O burocratismo seria, portanto, uma das principais causas de fenômenos letais à vida partidária, tais como excessivo apego às regras e formalismos, rigidez nos processos de trabalho, reuniões improdutivas, resistências às mudanças, conformidade às rotinas, entre outros.

Mas as justas críticas que, em verdade, deveriam ser direcionadas às chamadas “disfunções da burocracia” parecem ter se tornado um tipo de mantra a fim de se justificar todas as nossas falhas enquanto organização partidária.

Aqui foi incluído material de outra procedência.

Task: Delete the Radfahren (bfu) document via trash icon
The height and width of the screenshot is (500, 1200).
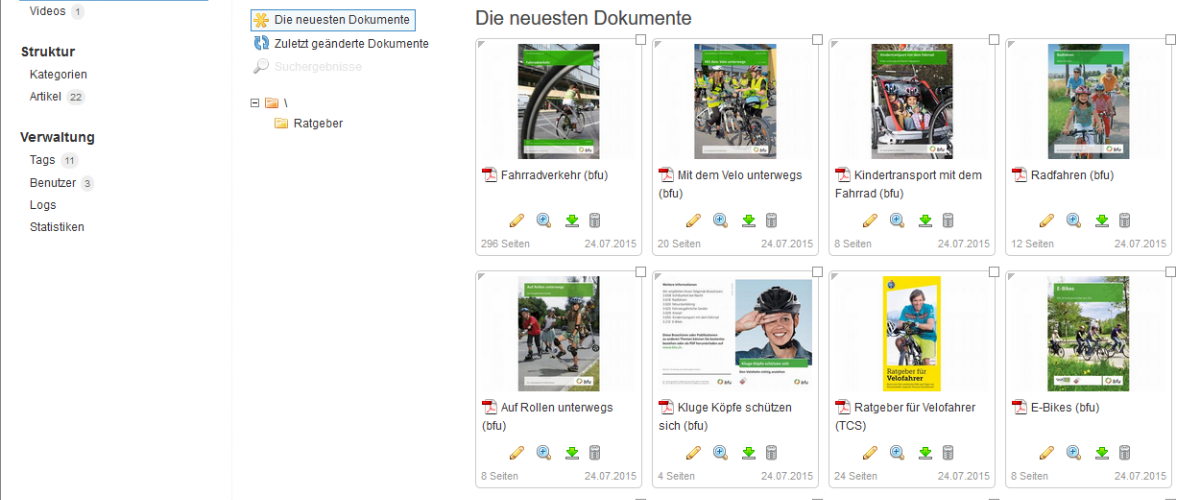Action: 1124,220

Desta forma, uma simples ata de uma reunião partidária é encarada como algo burocrático, em boa parte das vezes, pelo simples descaso com o registro deste importante documento. Ou uma mera reunião, que requer uma devida metodologia para ser realizada, é evitada por pura conveniência deste ou daquele dirigente. Ou a adoção do devido rigor no cumprimento de alguns regulamentos é relativizado pela conveniente facilidade em se culpar estas exigências como protocolares. E assim, o combate ao “burocratismo” continua sendo o principal argumento para se justificar uma frouxidão na gestão partidária que, certamente, deveria ser mais rígida.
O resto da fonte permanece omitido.